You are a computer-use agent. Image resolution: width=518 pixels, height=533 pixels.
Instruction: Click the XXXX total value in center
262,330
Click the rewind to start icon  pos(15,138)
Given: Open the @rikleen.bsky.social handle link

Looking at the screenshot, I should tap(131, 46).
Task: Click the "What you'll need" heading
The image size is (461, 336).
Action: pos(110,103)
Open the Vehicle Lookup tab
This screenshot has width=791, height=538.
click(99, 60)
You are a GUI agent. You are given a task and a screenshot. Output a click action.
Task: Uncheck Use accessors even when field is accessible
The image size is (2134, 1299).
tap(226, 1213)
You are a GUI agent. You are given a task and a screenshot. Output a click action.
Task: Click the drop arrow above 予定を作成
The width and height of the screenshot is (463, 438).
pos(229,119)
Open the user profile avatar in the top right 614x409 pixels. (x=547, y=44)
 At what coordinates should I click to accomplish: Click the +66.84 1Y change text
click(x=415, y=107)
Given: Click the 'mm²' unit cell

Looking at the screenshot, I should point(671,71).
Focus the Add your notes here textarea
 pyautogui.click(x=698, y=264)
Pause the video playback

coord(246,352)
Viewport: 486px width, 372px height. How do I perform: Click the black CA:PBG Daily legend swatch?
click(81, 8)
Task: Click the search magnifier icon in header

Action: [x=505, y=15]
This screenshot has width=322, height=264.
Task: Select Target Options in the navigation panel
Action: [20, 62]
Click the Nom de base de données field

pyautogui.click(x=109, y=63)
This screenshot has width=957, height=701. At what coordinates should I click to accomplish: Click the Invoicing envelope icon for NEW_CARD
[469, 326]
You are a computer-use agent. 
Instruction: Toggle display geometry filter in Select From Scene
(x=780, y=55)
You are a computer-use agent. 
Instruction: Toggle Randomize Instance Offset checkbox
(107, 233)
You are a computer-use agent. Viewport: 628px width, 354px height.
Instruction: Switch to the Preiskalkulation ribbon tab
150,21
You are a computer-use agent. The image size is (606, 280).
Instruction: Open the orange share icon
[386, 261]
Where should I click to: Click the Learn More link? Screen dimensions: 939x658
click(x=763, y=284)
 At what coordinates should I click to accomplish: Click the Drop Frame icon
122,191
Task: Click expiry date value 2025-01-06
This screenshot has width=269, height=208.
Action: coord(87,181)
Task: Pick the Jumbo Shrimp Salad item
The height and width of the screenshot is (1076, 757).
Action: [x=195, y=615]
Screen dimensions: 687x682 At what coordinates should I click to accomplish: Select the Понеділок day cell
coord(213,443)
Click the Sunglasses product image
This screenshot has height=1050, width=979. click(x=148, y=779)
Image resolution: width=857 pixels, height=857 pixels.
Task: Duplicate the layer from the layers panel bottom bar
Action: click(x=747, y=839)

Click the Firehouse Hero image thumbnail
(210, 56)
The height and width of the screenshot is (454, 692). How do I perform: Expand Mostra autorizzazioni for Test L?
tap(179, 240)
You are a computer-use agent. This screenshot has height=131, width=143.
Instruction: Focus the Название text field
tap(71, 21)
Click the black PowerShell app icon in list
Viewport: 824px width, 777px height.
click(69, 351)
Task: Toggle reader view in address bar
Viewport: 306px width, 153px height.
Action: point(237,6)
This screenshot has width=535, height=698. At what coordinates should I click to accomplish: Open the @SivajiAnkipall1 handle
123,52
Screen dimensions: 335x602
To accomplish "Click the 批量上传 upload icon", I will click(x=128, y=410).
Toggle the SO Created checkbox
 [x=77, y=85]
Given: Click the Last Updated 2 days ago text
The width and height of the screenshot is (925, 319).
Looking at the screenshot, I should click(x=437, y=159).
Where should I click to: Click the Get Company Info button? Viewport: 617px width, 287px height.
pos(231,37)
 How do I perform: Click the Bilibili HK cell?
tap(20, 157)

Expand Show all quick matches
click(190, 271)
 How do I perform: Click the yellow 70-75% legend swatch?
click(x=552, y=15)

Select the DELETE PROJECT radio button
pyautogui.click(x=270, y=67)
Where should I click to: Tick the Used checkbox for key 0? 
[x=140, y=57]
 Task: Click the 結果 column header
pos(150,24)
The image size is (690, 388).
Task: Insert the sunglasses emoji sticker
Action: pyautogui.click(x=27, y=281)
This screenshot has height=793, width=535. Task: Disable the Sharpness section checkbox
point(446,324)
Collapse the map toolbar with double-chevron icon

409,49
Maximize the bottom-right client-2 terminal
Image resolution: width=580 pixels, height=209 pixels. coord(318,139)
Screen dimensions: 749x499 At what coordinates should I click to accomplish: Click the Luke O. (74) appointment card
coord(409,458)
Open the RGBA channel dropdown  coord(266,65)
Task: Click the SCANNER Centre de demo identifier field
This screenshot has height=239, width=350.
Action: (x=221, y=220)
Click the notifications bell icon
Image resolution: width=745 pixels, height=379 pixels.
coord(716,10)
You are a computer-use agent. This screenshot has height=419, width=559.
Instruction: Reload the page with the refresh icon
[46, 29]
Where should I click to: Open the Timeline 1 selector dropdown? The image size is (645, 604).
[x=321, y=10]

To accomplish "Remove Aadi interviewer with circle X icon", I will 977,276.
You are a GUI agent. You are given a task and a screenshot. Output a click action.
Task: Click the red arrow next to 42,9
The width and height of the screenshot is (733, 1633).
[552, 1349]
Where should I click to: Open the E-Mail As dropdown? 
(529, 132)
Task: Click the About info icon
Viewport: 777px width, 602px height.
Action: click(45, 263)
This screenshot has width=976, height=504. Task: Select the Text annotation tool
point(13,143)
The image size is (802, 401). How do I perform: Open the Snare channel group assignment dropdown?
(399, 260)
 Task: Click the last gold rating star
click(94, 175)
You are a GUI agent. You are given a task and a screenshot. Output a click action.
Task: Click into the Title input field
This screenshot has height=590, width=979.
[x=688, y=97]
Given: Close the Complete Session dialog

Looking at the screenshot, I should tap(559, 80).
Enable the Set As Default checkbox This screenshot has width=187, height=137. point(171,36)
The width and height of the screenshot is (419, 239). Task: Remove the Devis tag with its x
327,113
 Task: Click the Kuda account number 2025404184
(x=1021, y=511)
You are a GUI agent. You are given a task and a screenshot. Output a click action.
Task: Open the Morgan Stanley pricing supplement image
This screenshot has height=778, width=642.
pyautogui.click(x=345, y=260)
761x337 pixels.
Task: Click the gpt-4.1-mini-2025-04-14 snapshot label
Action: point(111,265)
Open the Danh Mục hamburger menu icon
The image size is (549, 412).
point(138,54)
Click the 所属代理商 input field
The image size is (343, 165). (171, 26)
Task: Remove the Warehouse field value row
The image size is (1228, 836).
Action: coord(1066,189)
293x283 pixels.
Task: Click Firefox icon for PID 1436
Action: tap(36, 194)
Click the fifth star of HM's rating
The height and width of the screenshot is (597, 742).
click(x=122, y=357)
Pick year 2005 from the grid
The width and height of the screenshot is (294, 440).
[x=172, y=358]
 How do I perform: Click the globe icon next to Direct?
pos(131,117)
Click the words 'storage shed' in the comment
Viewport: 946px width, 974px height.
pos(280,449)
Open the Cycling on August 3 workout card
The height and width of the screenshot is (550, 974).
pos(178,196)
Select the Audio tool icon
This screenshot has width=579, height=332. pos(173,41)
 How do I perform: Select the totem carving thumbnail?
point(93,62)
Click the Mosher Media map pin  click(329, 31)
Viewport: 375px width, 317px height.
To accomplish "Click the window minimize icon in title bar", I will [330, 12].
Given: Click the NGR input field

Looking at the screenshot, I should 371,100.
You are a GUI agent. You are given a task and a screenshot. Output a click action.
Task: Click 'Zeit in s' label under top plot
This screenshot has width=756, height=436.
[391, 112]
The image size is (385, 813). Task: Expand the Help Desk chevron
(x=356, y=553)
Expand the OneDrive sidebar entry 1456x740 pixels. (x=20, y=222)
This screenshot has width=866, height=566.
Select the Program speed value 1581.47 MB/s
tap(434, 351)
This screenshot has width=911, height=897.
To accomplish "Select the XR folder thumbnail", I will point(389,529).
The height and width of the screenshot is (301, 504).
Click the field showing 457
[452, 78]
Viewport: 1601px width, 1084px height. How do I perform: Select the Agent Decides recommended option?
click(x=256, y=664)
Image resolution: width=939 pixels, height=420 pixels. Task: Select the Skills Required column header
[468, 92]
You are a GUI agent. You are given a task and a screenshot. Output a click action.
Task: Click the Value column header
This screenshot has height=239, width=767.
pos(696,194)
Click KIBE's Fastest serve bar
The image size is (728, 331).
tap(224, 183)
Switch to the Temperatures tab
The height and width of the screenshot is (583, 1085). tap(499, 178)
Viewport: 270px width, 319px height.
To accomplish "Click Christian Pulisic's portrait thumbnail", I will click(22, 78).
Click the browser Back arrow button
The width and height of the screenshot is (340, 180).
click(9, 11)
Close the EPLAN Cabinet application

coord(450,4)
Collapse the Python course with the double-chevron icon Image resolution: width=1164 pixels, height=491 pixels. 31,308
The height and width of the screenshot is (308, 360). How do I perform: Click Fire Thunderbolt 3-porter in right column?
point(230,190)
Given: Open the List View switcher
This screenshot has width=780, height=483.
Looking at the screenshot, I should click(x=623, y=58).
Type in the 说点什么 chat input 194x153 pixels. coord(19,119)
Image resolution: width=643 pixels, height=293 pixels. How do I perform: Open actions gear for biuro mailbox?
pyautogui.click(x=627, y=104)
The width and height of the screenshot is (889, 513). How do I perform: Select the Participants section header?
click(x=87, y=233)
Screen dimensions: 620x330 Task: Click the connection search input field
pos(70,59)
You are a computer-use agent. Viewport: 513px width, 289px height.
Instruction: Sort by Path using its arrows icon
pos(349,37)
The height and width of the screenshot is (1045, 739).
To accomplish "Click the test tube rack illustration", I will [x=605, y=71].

* * * * *

__Do this__:
Update the part of the listing that opens with the line containing "Task: Click the search" and closes with the line containing "(x=780, y=55)" by replacing "magnifier" with "magnifying glass". Give back only those lines, with nothing else altered.

__Final result__:
Task: Click the search magnifying glass icon in header

Action: [x=505, y=15]
This screenshot has width=322, height=264.
Task: Select Target Options in the navigation panel
Action: [20, 62]
Click the Nom de base de données field

pyautogui.click(x=109, y=63)
This screenshot has width=957, height=701. At what coordinates should I click to accomplish: Click the Invoicing envelope icon for NEW_CARD
[469, 326]
You are a computer-use agent. 
Instruction: Toggle display geometry filter in Select From Scene
(x=780, y=55)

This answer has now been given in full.